Using the graphical representation it is possible to click on the tree nodes to display their properties.
Swapping, Memory limit reached and Effective time are some of the significant properties when identifying a bottleneck.
Note that each one of the nodes at the bottom, also called leaf nodes, contain information about an access to a data source. Its properties Execution time, Response time, SQL sentence and Connection time are also relevant in the study of bottlenecks.
Detailed information about these properties and how to interpret them in sections ‘Identifying the bottleneck’ and ‘Solving the bottleneck’.
If the performance of a query is not as good as expected, the first step is to analyze if the cause of that long query execution is directly related to that query or if it is a consequence of a general degradation of the server that may not be related to that specific query (for instance if the Denodo server has reached the maximum memory limit available in an environment with high concurrency). This document is focused on analyzing the performance of a query that is not affected by other external factors. The latter cause will be the subject of a future document in these series but take into account that it is possible to review the overall state of the system using the Diagnostic and Monitoring tool (for real time information) or the Denodo Monitor Tool (for historical information).
In order to identify where the bottleneck is the first step is to determine the dominant factor in the total execution overhead: the source, the client or Denodo. For this, the information displayed in the graphical representation of the execution trace of the query is usually the best source of information.
Let’s start the troubleshooting process by taking a look at the client side.
If the client application is reading the results slowly, Denodo will start accumulating the result rows that are waiting to be delivered in a memory buffer. In order to avoid using too much memory, when this happens Denodo may need to pause the query execution until the client application has read more rows.
To identify this situation review the top node of the tree diagram and check if the parameter Memory limit reached has been achieved.
If this happens, it is possible to measure the impact of the client processing by executing the same query adding the option 'cache_return_query_results'='false' in the CONTEXT clause.
select * from test CONTEXT('cache_return_query_results' = 'false')
This will execute the same query but this time Denodo will not send any data to the client.
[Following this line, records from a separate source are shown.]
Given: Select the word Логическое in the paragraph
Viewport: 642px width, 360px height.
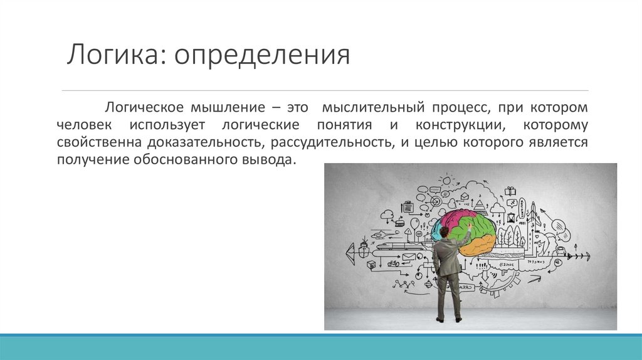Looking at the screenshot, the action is tap(145, 108).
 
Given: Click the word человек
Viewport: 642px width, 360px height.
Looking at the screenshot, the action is tap(84, 125).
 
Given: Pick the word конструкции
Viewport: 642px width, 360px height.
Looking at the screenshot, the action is tap(460, 125).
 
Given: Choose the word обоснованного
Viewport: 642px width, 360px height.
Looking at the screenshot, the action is tap(186, 160).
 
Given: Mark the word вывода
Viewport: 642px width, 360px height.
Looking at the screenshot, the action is tap(268, 160).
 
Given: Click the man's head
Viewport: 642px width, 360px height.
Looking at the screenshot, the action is tap(445, 233).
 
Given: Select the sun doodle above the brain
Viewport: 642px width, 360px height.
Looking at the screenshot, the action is tap(446, 180).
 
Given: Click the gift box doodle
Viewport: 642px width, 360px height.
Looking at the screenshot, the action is tap(510, 191).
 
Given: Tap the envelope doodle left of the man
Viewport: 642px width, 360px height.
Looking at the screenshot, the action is tap(409, 257).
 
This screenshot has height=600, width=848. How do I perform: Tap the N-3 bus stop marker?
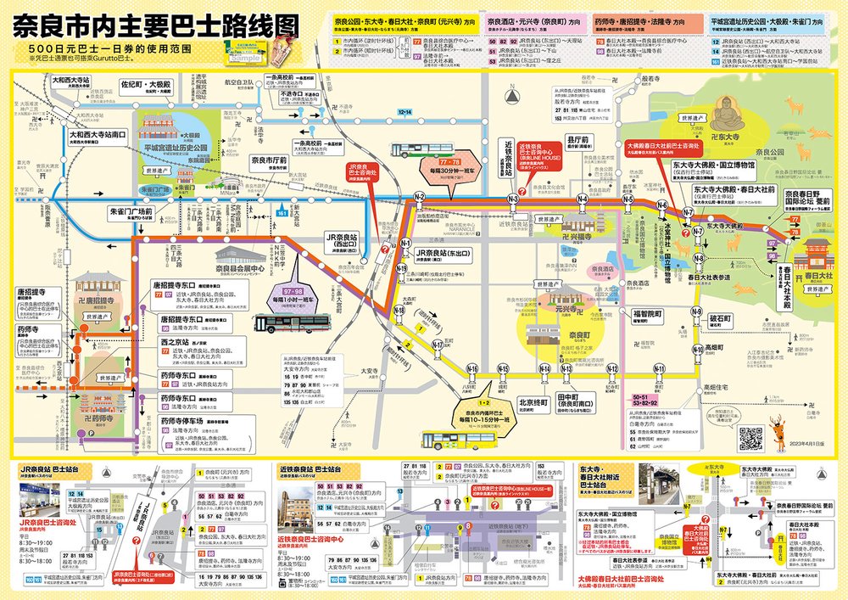click(513, 199)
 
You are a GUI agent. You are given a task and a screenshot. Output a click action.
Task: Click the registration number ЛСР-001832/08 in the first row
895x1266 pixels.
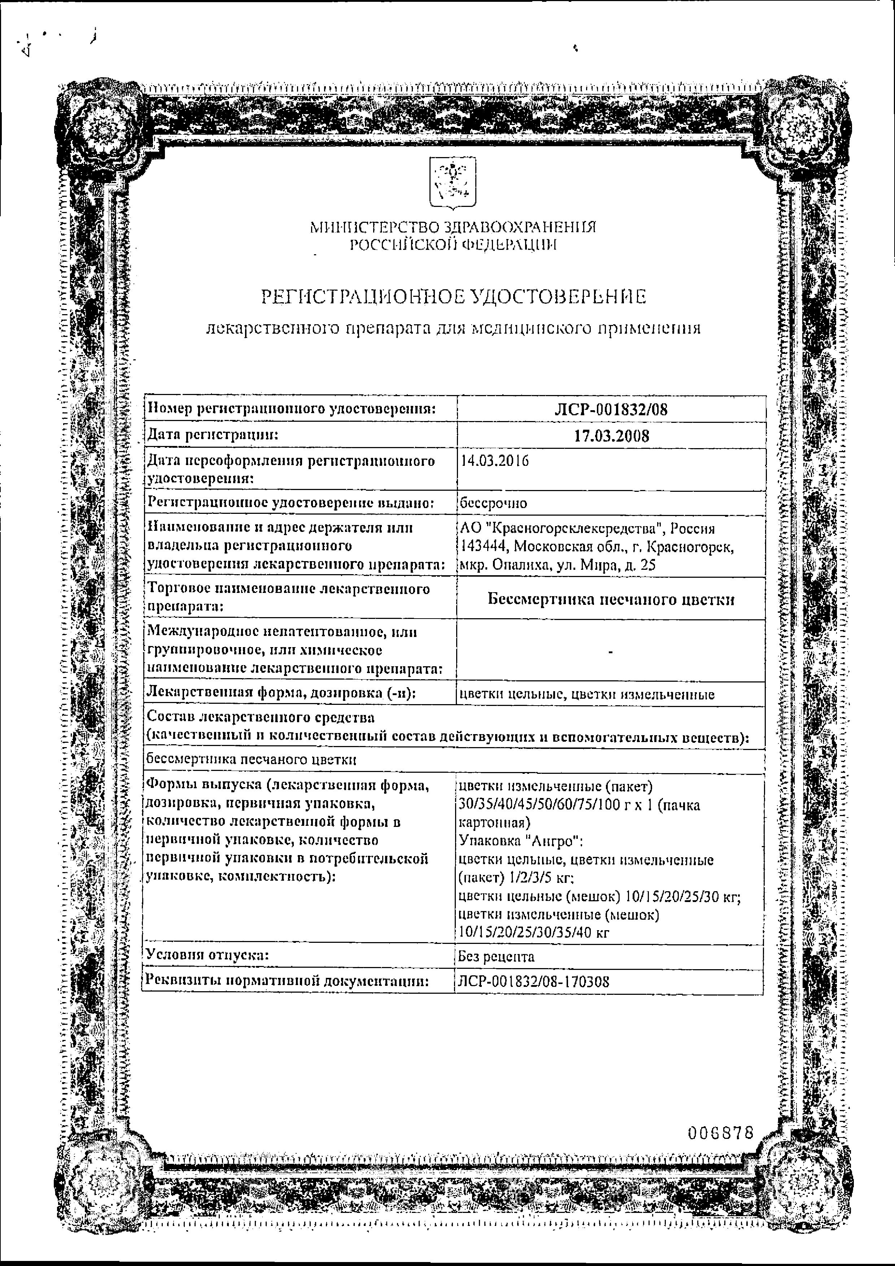(x=611, y=410)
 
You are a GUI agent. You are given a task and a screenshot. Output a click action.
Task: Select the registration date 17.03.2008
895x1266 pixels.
(x=611, y=436)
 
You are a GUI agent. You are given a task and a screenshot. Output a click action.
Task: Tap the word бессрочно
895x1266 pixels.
(x=493, y=503)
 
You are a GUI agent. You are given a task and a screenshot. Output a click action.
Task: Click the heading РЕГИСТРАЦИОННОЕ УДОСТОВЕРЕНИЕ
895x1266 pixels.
(x=453, y=298)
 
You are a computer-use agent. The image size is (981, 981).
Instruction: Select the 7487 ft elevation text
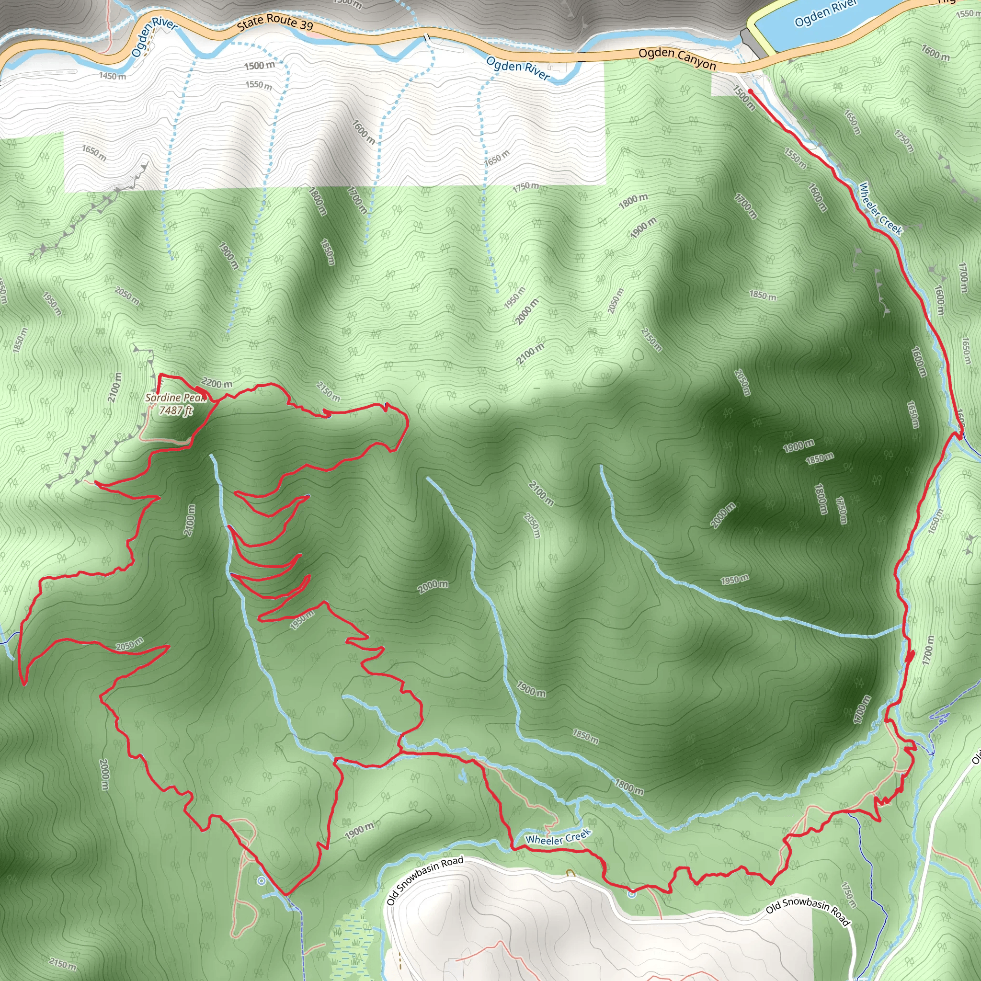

That allows to avoid the possible interference generated by the Denodo to client connection or by the client application itself. Therefore, when the execution time is significantly better after this modification in the query, the dominant factor in the overhead under study is the client processing or the Denodo to client application network.
Under these conditions, it would be necessary to identify if the bottleneck is the client itself or the Denodo to client application network. In order to do so, a third party tool installed in the same host as the current client consumer can be used to create a JDBC connection to the Virtual DataPort server. Finally, run the query from this new client making sure the entire result set is retrieved (these tools usually fetch 1000 rows by default). If the execution time is better than when the client application runs the query fetching the entire result, the bottleneck is caused by the client application. Otherwise, there is a network performance issue between Denodo and the client that is consuming the data.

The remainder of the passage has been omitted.